Q: Quand avez-vous compris que la foi comporte un choix personnel, une profonde conviction intérieure ?
On définir la foi chrétienne comme une aventure spirituelle. C’est comme de donner la main à une personne qu’on ne connaît pas bien, mais en qui on a confiance, et se laisser guider.
D’un point de vue rationnel, où tout doit toujours être calculé à l’avance, il y a là un certain risque. C’est celui que l’on court quand on a confiance et qu’on aime.
A quel âge j’en ai pris conscience ? Il me semble que j’avais entre dix et onze ans quand j’ai commencé à sentir que Dieu voulait établir un rapport personnel avec moi, que je pouvais lui parler comme à un ami, qu’il y avait entre nous une vraie amitié. A l’époque, j’ai aussi commencé à avoir le sens de la « totalité » de Dieu, autrement dit, le sentiment que Dieu est tout et qu’il peut tout demander : le don de notre personne et de toute une vie.
Q: Tant d’années se sont écoulées depuis. Ne vous est-il jamais arrivé de perdre la foi, de douter ? Et si vous l’avez perdue, comment l’avez-vous retrouvée ?
La foi est comme l’escalade d’une paroi, une ascension ardue. Par moments, on est saisi de vertige, on a l’impression de tomber, ou on craint de s’être égaré. On peut être pris à l’improviste dans une nappe de brouillard ou surpris par une tourmente. Il y a des jours sombres, où on ne sait plus très bien vers quel but on se dirige.
Pourtant, d’un coup, tout se dissipe, exactement comme la brune en montagne. L’important est de tenir bon, attaché à la roche, de suivre le sentier qu’on distinguait à grand-peine. Car la nature profonde de la foi est de se fier à un autre. D’ailleurs, la racine du terme hébraïque « s’en remettre à » fait allusion à l’idée de s’appuyer à une paroi, à quelque chose de solide, à une promesse qui vous donne la certitude de ne jamais être déçu.
La foi est un don, et on en fait surtout l’expérience dans les moments les plus difficiles. C’est Dieu qui vous permet d’entrer dans le noir et qui vous fait ensuite retrouver la lumière.
Q: Vous exhortez souvent au silence. Pourquoi ? Comment est ce silence que vous aimez tant ? Que signifie-t-il ?
Le silence que j’aime est celui qui écoute, qui accueille, qui se laisse animer. Si Dieu nous a envoyé sa Parole, au début de chacun des chemins de l’homme il doit y avoir le silence.

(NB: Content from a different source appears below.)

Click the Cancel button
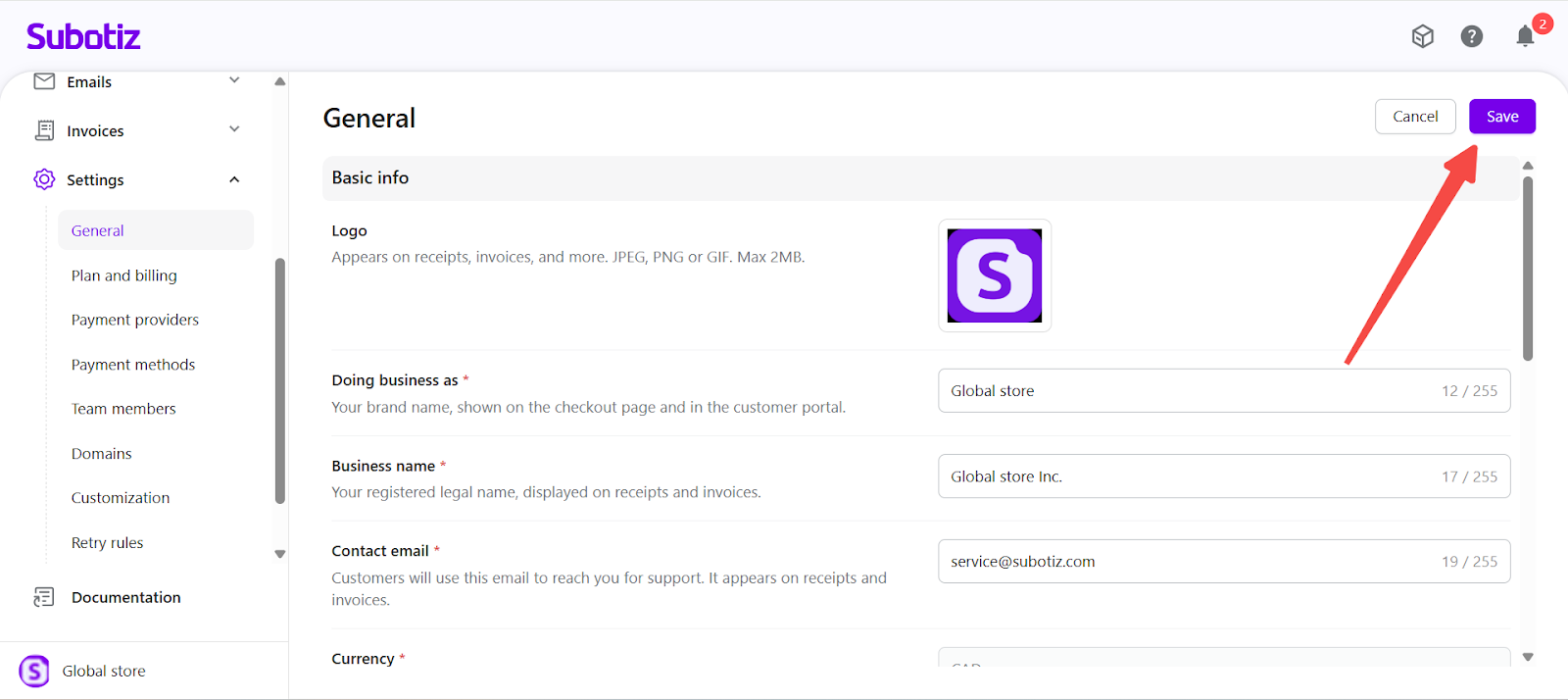The height and width of the screenshot is (700, 1568). (1415, 117)
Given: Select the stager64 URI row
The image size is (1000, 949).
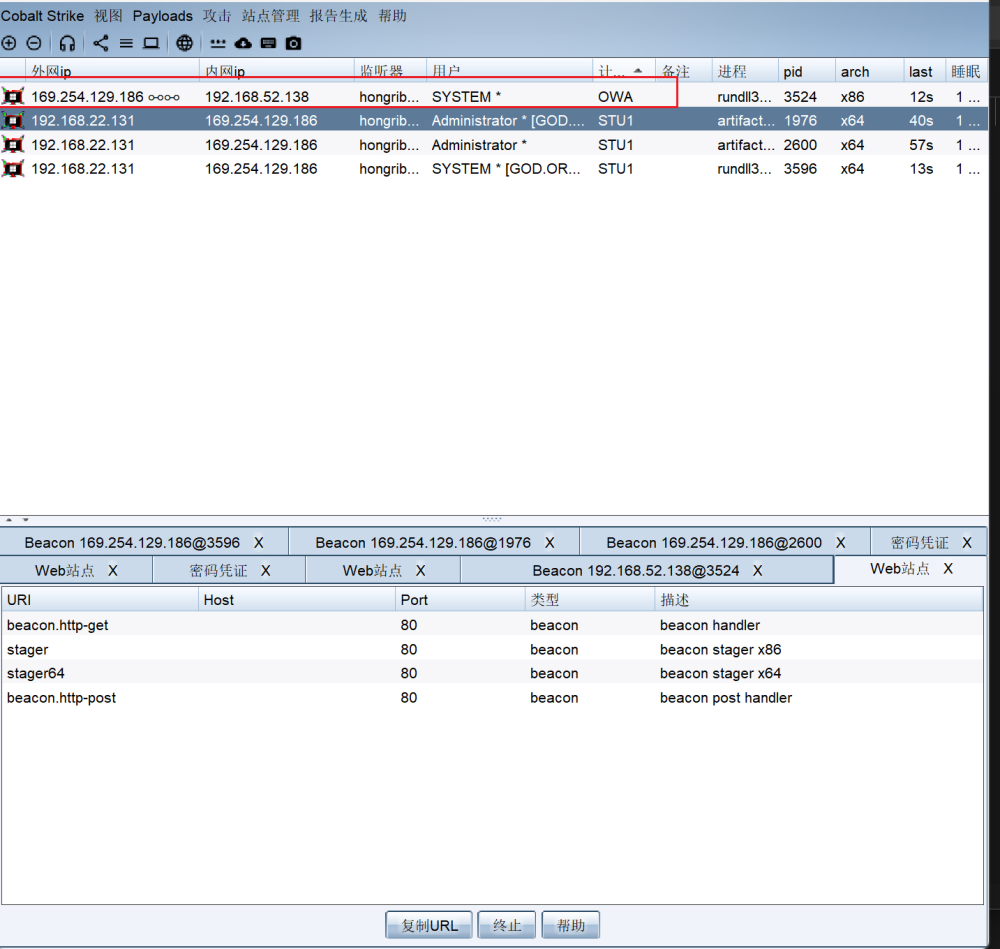Looking at the screenshot, I should tap(36, 673).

Pour l’homme d’aujourd’hui, qui a exclu Dieu de ses pensées, le silence représente malheureusement le vide, le néant. Donc il le fuit, lui préférant n’importe quel bruit, même obsessionnel, n’importe quel mot, même vain, n’importe quel bavardage, n’importe quel cancan.
Très souvent, nous nous trompons parce que nous parlons trop et mal. C’est pourquoi je pense que, pour tous les hommes et les femmes du monde occidental, le silence est une valeur essentielle à retrouver, à redécouvrir.

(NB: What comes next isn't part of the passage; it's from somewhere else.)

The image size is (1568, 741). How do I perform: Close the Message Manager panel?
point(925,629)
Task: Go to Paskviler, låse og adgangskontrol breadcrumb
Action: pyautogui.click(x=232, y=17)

Mon silence consiste justement à écoute Dieu qui parle à travers les Saintes Ecritures ou à travers de faibles lueurs, de petites intuitions qui m’aident à mieux me comprendre, à mieux saisir le sens des événements et me permettent par là même d’affronter les situations les plus dramatiques, les moments dangereux et difficiles de la vie et de retrouver chaque jour le courage de poursuivre ma route.

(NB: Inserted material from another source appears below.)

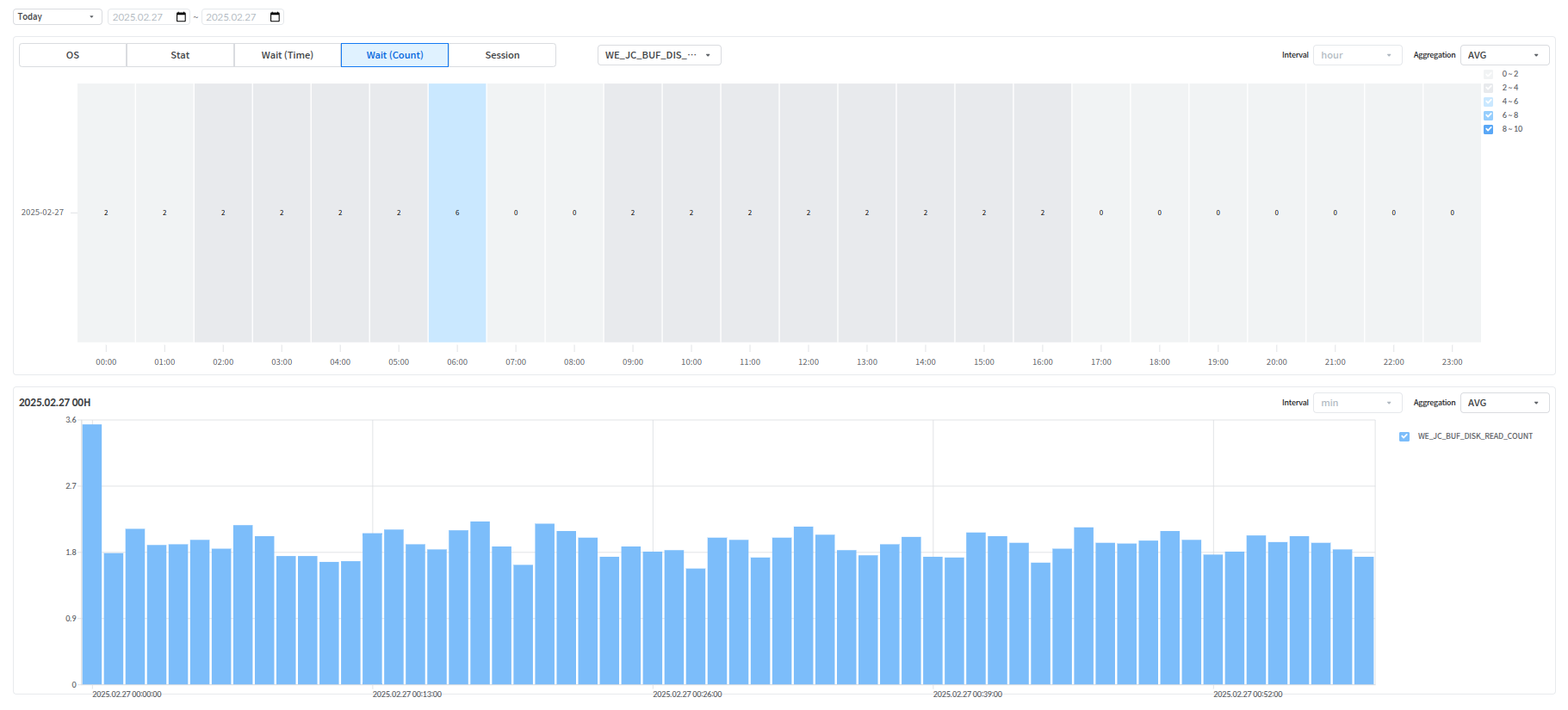Switch to the Stat tab
The image size is (1568, 710).
[180, 55]
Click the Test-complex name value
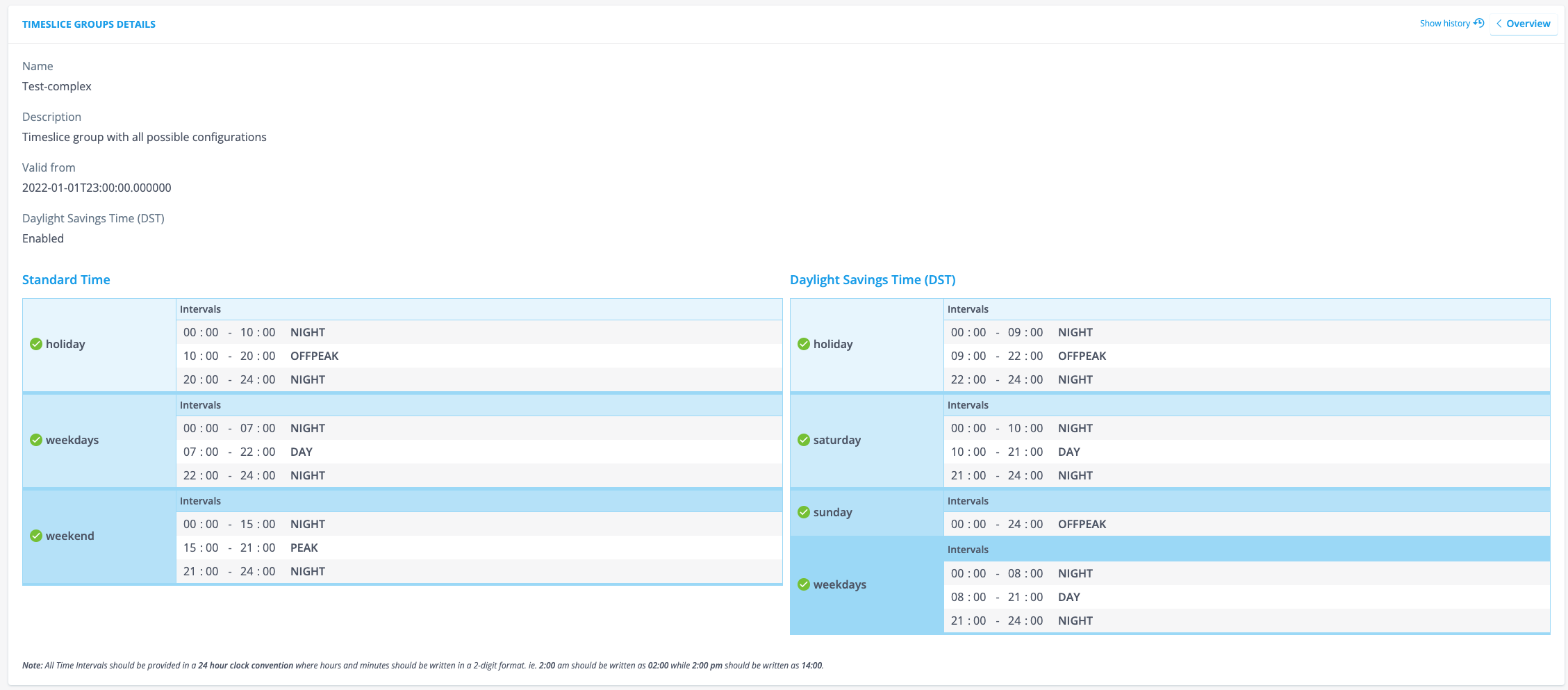 57,86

C’est pourquoi, depuis l’époque où je vivais à Rome, et même avant, je me suis toujours accordé et m’accorde encore aujourd’hui, chaque jour, quelques heures de silence total. Dans ces moments, ma pensée s’exprime à travers la prière qui prend toutes les formes du dialogue et de l’écoute.
Q: En tant que témoin d’un chemin de foi, que souhaiteriez-vous à l’homme d’aujourd’hui, qu’il soit croyant ou non croyant ? Quelle est la vertu qui vous semble la plus importante ?
Je voudrais que chacun sache trouver et garder en soi la perle précieuse, le trésor caché qui existe en chacun de nous et qui, seul, peut changer notre cœur.
Si on écoute son dynamisme intérieur, sa faculté à la transcendance qu’on découvre dans la façon d’être de son intelligence et de sa volonté, on peut être fidèle à soi-même, à l’histoire et à Dieu.
E je crois que toutes les vertus humaines prennent leurs racines dans cette écoute, cette connaissance de soi.
Q: Qu’y a-t-il dans le cœur des gens que vous rencontrez ?
Le désarroi est un sentiment très répandu. Je dirais la même chose de l’angoisse, de la solitude amère, de la crainte d’être seul, du besoin frénétique de divertissement, de musique qui remplisse les oreilles de son pour toujours se fuir.
Il faut aider les gens à être ensemble dans une atmosphère de silence, d’écoute et de contemplation.
Q: Est-ce pour cela que vous avez consacré votre première lettre pastorale au diocèse à « la dimension contemplative de la vie » ?
A mon arrivée à Milan, j’ai aussitôt ressenti – car je l’éprouvais aussi – le poids des fatigues, des préoccupations quotidiennes, parfois accrues et exaspérées par les contradictions de la civilisation industrielle et technologique.
J’avais l’impression que les gens, la ville, avaient besoin de se désenchaîner des choses, besoin de silence, de réflexion, d’apprécier les événements et les choix à opérer à la lumière de la foi.
J’ai donc proposé au diocèse de trouver des espaces pour la réflexion contemplative. Non pas pour fuir ou minimiser les engagements, mais pour en prendre plus conscience, y être plus attentif, les considérer d’un regard plus évangélique.
Je pensais que, dans la redécouverte de la dimension contemplative de l’existence, on pourrait reconnaître ces priorités qui me viennent de la Bible : la prière, l’écoute de la Parole et à partir de là, le caractère essentiel de l’eucharistie et de la charité pour accueillir avec joie la mission personnelle de chacun.
Dans cette 1ère lettre, je disais en effet que la charité est la réalité la plus importante vers laquelle nous mène la prière. La charité est le but final auquel nous sommes appelés, elle est la prière en acte.